A former referee has written a book detailing his experiences officiating in the North Region Juniors and Highland League.
“Tales from the Touchline” details the often humorous times had by John Gunn, 64, during his 20 years as an official.
As well as moving through the ranks, from boys and schools football, to the Juniors and then Highland League, John’s position of the SFA’s senior list also saw him serve as a linesman in the Scottish Leagues. He even ran the line in a European Cup match between Germans Dynamo Berlin and French outfit Girondins Bordeaux in 1987.
The book is released next week and also details John’s time following Dundee United as a fan. However, most interesting to north football enthusiasts will likely be his time serving as one of the region’s men in black.
John revealed he decided to get involved in refereeing after moving to Elgin from Tayside in 1979 and feeling he was too good a player for the local amateur leagues, but not good enough to play in the Juniors.
He said: “The Sunday league in Elgin was affiliated to the Scottish Amateur FA, but it was a glorified pub league. I didn’t really want to get involved in that and wasn’t good enough to play Juniors or anything above that.
“I was at work as a (newspaper) compositor and went to get a bit of copy, which needed to be typeset. The copy was the local referees association looking for trainees to join their training course in September 1979 and I done it – to keep my involvement in the game.
“My uncle had been a referee and I’d worked alongside the FIFA referee, Bob Valentine, in Dundee, so I’d been given an inkling to what it was all about.”
In “Tales from the Touchline”, John – who moved to Portlethen in 1985 – tells plenty of stories about his journey through the ranks and the colourful characters he came across in North Junior and Highland League football, as well as the occasional mishaps which befell him or the teams he refereed on the park.
John, who officiated from his early 20s to his early 40s, also relates taking it in turns with a colleague to referee youth academy bounce games at the behest of Aberdeen kitman and club icon Teddy Scott.

* What you will do
A: In the article about the referee's book, what year did John move to Portlethen?
B: Name every person the article about the referee's book mentions by name.
C: Write the next few sentences of the article about the referee's book, picking up after its final sentence.
The listing after this point has no connection to the article about the referee's book.

* Data provided
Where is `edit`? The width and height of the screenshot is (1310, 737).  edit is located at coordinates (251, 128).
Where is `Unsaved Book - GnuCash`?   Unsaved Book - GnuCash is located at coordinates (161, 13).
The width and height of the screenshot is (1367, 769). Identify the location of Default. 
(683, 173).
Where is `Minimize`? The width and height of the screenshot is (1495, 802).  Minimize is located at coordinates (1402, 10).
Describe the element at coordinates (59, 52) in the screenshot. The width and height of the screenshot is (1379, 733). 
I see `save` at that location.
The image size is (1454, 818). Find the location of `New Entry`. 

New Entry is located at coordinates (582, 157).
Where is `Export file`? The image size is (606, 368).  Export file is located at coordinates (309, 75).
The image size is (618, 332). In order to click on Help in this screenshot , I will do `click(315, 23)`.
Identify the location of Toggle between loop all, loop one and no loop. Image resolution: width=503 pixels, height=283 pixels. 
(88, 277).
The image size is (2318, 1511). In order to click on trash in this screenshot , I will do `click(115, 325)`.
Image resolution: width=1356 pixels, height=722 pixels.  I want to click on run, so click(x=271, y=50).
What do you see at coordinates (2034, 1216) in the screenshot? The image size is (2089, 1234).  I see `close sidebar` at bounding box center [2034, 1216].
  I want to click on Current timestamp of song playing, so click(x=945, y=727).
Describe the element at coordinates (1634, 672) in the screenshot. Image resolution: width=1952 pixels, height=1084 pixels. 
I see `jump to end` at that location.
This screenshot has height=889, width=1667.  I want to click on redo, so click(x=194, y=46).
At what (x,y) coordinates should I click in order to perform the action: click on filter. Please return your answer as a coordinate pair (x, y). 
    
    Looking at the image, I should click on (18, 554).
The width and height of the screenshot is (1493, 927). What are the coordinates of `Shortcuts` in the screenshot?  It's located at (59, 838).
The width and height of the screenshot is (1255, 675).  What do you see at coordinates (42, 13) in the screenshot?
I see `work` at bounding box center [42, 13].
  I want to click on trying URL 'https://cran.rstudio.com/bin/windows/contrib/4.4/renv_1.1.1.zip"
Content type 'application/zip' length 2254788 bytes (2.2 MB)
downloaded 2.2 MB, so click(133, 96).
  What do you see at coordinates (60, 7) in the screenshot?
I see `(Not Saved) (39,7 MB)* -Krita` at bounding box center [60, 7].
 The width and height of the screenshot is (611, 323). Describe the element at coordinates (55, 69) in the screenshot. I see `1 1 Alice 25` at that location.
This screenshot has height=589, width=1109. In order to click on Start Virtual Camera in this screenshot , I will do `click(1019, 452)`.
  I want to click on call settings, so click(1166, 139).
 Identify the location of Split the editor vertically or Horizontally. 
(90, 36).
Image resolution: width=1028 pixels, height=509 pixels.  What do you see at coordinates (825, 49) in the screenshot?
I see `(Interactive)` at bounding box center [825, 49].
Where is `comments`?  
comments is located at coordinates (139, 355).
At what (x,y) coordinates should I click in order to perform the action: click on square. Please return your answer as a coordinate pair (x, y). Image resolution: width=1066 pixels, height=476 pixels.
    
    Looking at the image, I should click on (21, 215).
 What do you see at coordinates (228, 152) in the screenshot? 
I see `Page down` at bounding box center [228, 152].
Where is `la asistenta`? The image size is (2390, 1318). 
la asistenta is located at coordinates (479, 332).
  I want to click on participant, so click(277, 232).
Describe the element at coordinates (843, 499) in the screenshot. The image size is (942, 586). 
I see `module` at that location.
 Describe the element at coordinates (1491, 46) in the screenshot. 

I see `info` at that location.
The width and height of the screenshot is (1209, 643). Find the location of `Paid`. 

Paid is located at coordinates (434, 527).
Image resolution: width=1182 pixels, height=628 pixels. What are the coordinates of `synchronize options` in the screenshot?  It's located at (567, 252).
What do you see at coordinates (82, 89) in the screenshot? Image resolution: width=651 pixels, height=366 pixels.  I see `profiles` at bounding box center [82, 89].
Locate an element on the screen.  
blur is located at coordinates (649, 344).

* Answers
A: 1985

B: John Gunn, Bob Valentine, Teddy Scott

C:
Asked to pick a favourite Highland League tale from the book, which he finished writing in June, he said: “It involved the goalkeeper John Gardiner, who played for Aberdeen, Dundee United and Motherwell.
“He was playing for Huntly in the Highland League in the mid-Eighties.
“They were playing Inverness Thistle and it was 1-0 Inverness.
“Huntly, who were throwing everything forward to find the equaliser, got a corner with two minutes to go, but Jim Calder in the Thistle goal collected the ball and leathered it up to their centre-forward Fraser Taylor, who was on his own.
“Taylor’s chasing it and big John’s come out of his box. He gets there first and gathers the ball, but Taylor slides in with his studs up.
“However, John saw the tackle coming and side-stepped it, so I shouted to play on.
“But John claims he never heard me, put the ball down on the ground while he gave Fraser Taylor a roasting for the tackle, and Taylor responded by poking the ball into the empty net.
“Because I’d shouted play on, I had to give the goal.
“John claims he never heard me say it, but he’s lying. He lives Portlethen and we’ve become good friends.
“(Aberdeen legend) Joe Harper was his manager at the time and he gave him a rollicking after the game.”
John, who went on to be heavily involved in the Aberdeen Sunday Welfare League as a club chairman and league secretary, says refereeing has changed from his days officiating and he’s not sure if it would hold the same appeal to him now.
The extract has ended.